- [What to produce]:
Copy the records exactly. Include every line.

● ● ● ● ● ● ●

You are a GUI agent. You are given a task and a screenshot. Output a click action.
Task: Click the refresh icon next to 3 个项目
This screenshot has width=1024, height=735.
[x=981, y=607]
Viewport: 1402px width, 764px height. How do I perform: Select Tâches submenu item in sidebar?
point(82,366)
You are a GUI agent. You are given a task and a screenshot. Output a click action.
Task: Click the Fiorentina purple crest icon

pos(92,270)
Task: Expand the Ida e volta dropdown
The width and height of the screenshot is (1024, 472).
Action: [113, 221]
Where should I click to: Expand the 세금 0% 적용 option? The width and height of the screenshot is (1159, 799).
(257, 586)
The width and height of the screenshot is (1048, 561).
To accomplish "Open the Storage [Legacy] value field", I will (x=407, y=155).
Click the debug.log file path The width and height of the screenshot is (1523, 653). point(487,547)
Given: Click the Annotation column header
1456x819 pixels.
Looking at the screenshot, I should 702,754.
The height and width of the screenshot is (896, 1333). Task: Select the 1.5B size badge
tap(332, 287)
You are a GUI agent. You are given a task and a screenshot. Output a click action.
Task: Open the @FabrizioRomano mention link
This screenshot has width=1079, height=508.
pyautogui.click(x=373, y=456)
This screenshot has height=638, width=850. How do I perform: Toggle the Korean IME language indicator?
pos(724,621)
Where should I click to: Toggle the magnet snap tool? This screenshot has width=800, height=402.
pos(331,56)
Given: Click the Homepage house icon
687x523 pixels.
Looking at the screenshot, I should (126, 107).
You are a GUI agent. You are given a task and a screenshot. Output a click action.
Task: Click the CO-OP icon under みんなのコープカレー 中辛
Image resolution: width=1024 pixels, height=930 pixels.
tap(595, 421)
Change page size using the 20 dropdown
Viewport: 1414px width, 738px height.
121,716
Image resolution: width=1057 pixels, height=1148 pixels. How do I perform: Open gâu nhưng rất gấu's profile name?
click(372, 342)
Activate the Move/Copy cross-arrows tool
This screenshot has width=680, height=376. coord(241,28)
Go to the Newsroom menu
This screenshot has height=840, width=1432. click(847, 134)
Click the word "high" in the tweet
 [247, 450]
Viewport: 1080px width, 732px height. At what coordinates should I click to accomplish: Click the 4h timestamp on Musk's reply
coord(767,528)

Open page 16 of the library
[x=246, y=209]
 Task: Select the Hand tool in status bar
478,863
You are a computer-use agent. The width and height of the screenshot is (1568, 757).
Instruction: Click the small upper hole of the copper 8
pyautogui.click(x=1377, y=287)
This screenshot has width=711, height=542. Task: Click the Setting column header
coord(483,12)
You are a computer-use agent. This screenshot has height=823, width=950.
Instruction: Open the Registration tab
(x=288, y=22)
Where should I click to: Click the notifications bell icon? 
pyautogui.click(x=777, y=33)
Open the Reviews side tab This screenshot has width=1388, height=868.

● ● ● ● ● ● ●

- [Reply to the task]:
You are a GUI agent. You are given a task and a screenshot. Output a click action.
Task: Click the refresh icon next to 3 个项目
This screenshot has width=1024, height=735.
[x=981, y=607]
Viewport: 1402px width, 764px height. How do I perform: Select Tâches submenu item in sidebar?
point(82,366)
You are a GUI agent. You are given a task and a screenshot. Output a click action.
Task: Click the Fiorentina purple crest icon

pos(92,270)
Task: Expand the Ida e volta dropdown
The width and height of the screenshot is (1024, 472).
Action: [113, 221]
Where should I click to: Expand the 세금 0% 적용 option? The width and height of the screenshot is (1159, 799).
(257, 586)
The width and height of the screenshot is (1048, 561).
To accomplish "Open the Storage [Legacy] value field", I will (x=407, y=155).
Click the debug.log file path The width and height of the screenshot is (1523, 653). point(487,547)
Given: Click the Annotation column header
1456x819 pixels.
Looking at the screenshot, I should 702,754.
The height and width of the screenshot is (896, 1333). Task: Select the 1.5B size badge
tap(332, 287)
You are a GUI agent. You are given a task and a screenshot. Output a click action.
Task: Open the @FabrizioRomano mention link
This screenshot has width=1079, height=508.
pyautogui.click(x=373, y=456)
This screenshot has height=638, width=850. How do I perform: Toggle the Korean IME language indicator?
pos(724,621)
Where should I click to: Toggle the magnet snap tool? This screenshot has width=800, height=402.
pos(331,56)
Given: Click the Homepage house icon
687x523 pixels.
Looking at the screenshot, I should (126, 107).
You are a GUI agent. You are given a task and a screenshot. Output a click action.
Task: Click the CO-OP icon under みんなのコープカレー 中辛
Image resolution: width=1024 pixels, height=930 pixels.
tap(595, 421)
Change page size using the 20 dropdown
Viewport: 1414px width, 738px height.
121,716
Image resolution: width=1057 pixels, height=1148 pixels. How do I perform: Open gâu nhưng rất gấu's profile name?
click(372, 342)
Activate the Move/Copy cross-arrows tool
This screenshot has width=680, height=376. coord(241,28)
Go to the Newsroom menu
This screenshot has height=840, width=1432. click(847, 134)
Click the word "high" in the tweet
 [247, 450]
Viewport: 1080px width, 732px height. At what coordinates should I click to accomplish: Click the 4h timestamp on Musk's reply
coord(767,528)

Open page 16 of the library
[x=246, y=209]
 Task: Select the Hand tool in status bar
478,863
You are a computer-use agent. The width and height of the screenshot is (1568, 757).
Instruction: Click the small upper hole of the copper 8
pyautogui.click(x=1377, y=287)
This screenshot has width=711, height=542. Task: Click the Setting column header
coord(483,12)
You are a computer-use agent. This screenshot has height=823, width=950.
Instruction: Open the Registration tab
(x=288, y=22)
Where should I click to: Click the notifications bell icon? 
pyautogui.click(x=777, y=33)
Open the Reviews side tab This screenshot has width=1388, height=868.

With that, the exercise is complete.